Try to ignore it all. Look at Twilight. How well do you think that would’ve done in a critique group? Um, Stephanie, there’s a lot of pining happening. When is something going to actually HAPPEN? You’re gonna' lose your readers. 

Look at the first page of Lonesome Dove. Dude, he starts off with pigs. Really, pigs? I’d have slapped Larry McMurtry. Shoats? What the hell is a shoat, Larry?

And Harry Potter and the Sorceror’s Stone starts off so cartoony. Please. Um, Jo, you might want to watch less Spongebob. Your opening reads like good Nickelodeon gone bad.

Should Stephanie, Larry, and Jo have listened to me? Obviously not. They should’ve ignored me. Ignore criticism if you can.

If you can’t ignore it, if the critique eats away at your soul, if you wake up with it running through your brain, well, it’s truth, homie, and truth you should listen to. If a critique gets its red-inked talons into you, then embrace the truth and try to apply it.

If you can’t apply the criticism, then it’s not meant to be. But at least you were open-minded enough to try. But be careful. Make sure your critique group is supportive. If it’s just a hack and slash party, run the other way. 

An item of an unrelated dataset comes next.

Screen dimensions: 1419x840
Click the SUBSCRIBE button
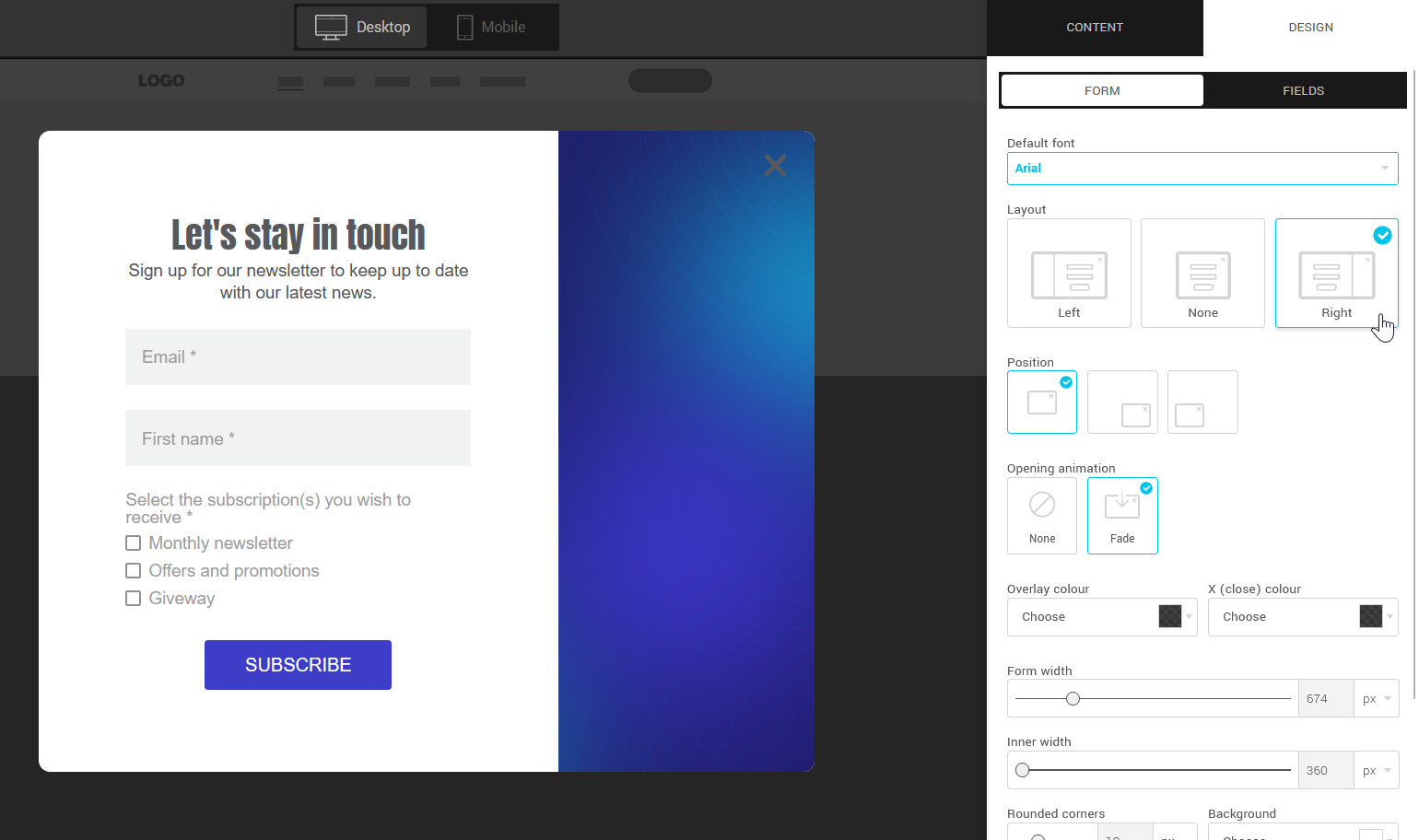[298, 665]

And be even more careful. Don’t let a nasty critique murder your book. I’ve had bad critiques murder books before and in the end, no one knows for sure what will and won’t work. I’m not sure if writers, agents, editors, people in the industry, can read like normal readers. Normal readers in some ways are far more forgiving. In other ways, they are as brutal as a starving pitbull in a King Soopers deli.

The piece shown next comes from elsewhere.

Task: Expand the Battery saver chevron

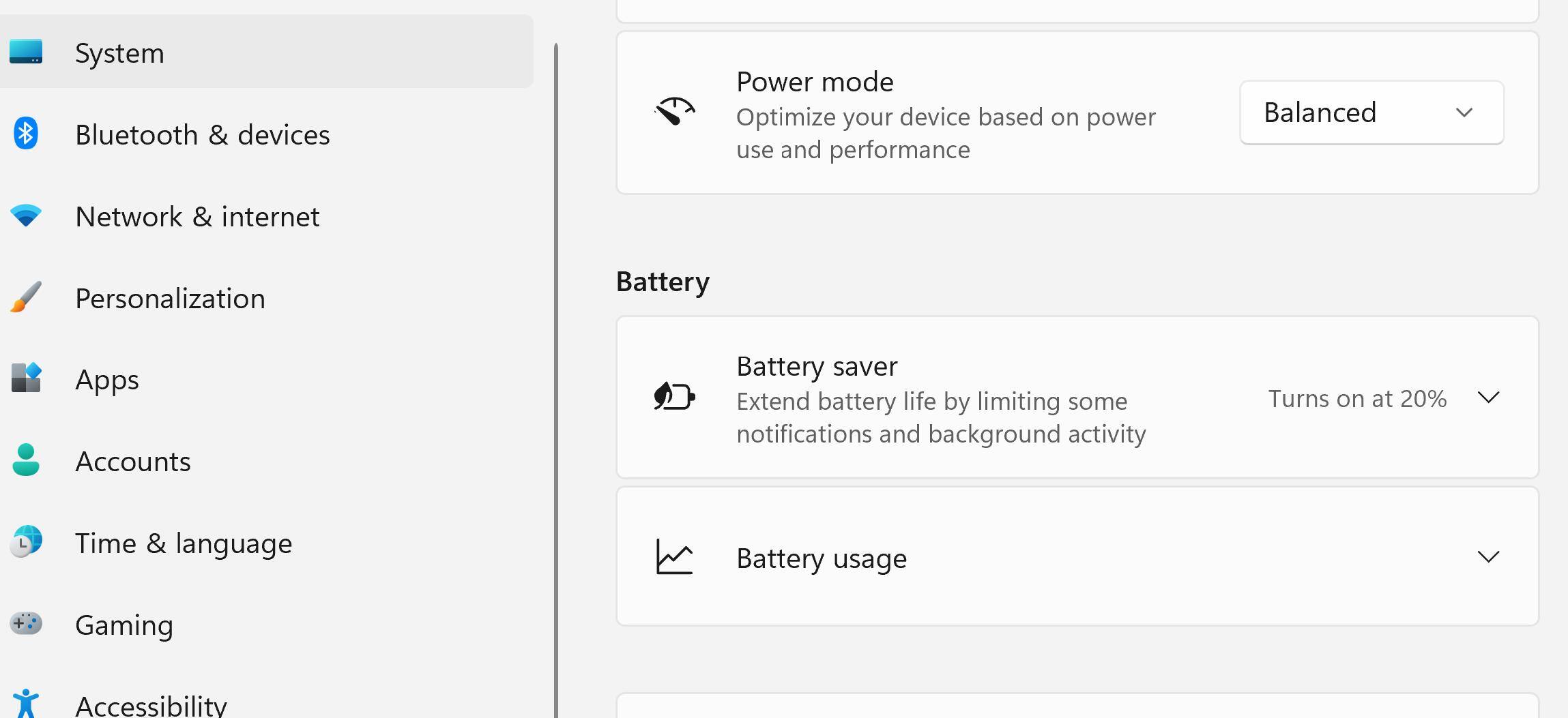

When you give people half-finished work, they will always have an opinion. Sometimes that opinion will be valid. Other times, your beta readers may just be excited that they have input on a work in progress. If you had given them the same work, the exact same words, but bound with an ISBN number on the front cover, they wouldn’t have any opinions and they’d read the book and love the story because it’s a finished product. 

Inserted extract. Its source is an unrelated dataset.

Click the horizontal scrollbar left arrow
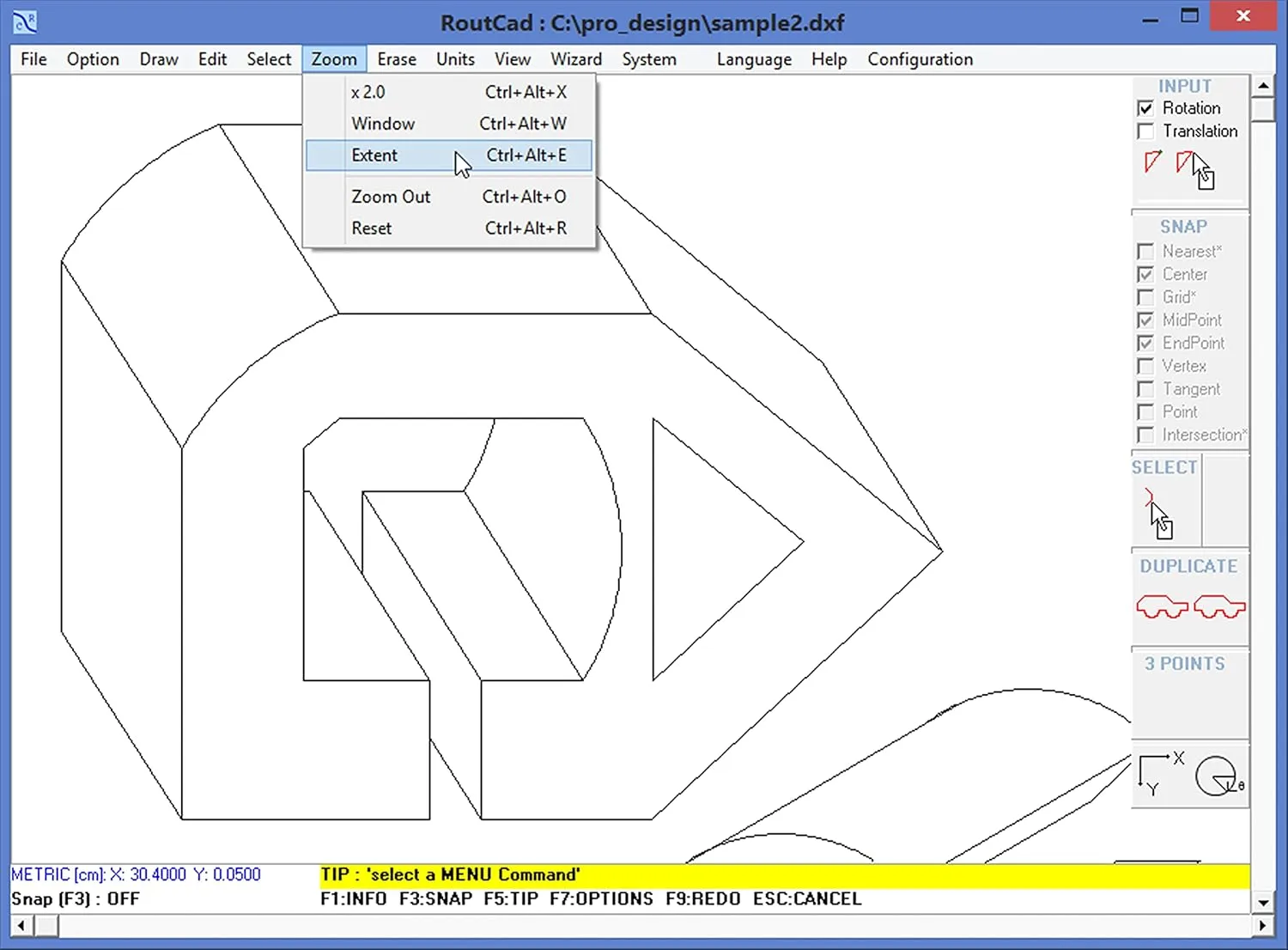Screen dimensions: 1288x950 (x=19, y=925)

Finally, don’t take it personally. Such a simple idea, but hard to put into practice. Most likely, we’ll write lots and lots of books, so if one book doesn’t work for someone in your critique group, maybe the next one will. 

Be strong, be confident, listen to what’s true, ignore what’s simple opinion, and above all, keep writing, keep giving your work to people, because words are dead until someone reads them.


Write the story that burns you to cinders. Listen to the critiques that fan the flames.


About the Writer: YA Paranormal author Aaron Michael Ritchey has penned a dozen manuscripts in his 20 years as a writer. When he isn’t slapping around his muse, Aaron cycles to look fabulous, works in medical technologies, and keeps his family in silks and furs. His first novel, The Never Prayer, hit the streets on March 29, 2012. Most recently, his work appears in the steampunk anthology The Penny Dread Tales Volume III and in the latest issue of Electric Spec.

7 comments:

  1. Awesome! I wouldn't change a word of this article, it's that good. Sorry I couldn't give you a more positive critique. Ha, if you're own mother says Let's talk about Peyton Manning, you really need a tough skin. Well done, Aaron!

    ReplyDelete
  2. Great advice. That's when I find "tuning out and tuning in" to be the best advice for me. Thanks for sharing a perspective we all need to read and remember!

    ReplyDelete
  3. Excellent post, Aaron. I'm going to pass around a copy of your words of wisdom at my critique group meeting tomorrow night. :D

    ReplyDelete
  4. Thanks all! I had a great time! And is it wrong to laugh at my own stuff? "Your opening reads like good Nickelodeon gone bad." Now, I don't care who you are, that's funny.

    ReplyDelete
  5. Yikes! I hope you were kidding about your critique group. :)

    ReplyDelete
  6. To be clear, my critique group is great, but they're great because they give me their honest opinions, and sometimes, those opinions can be a little rough. Hence, this blog post. But if it was all just a mutal appreciation society, I'd have to join another group. However, keep in mind, if your critique group is just a whipping session, and nothing positive comes from it, time to find another critique group.

    ReplyDelete
  7. Latest tool to lunge my way was a blowtorch, and not even from my critique group. :-) Per latest WD, David Sedaris *never* reads *anything* written about him. Sounds like a good policy.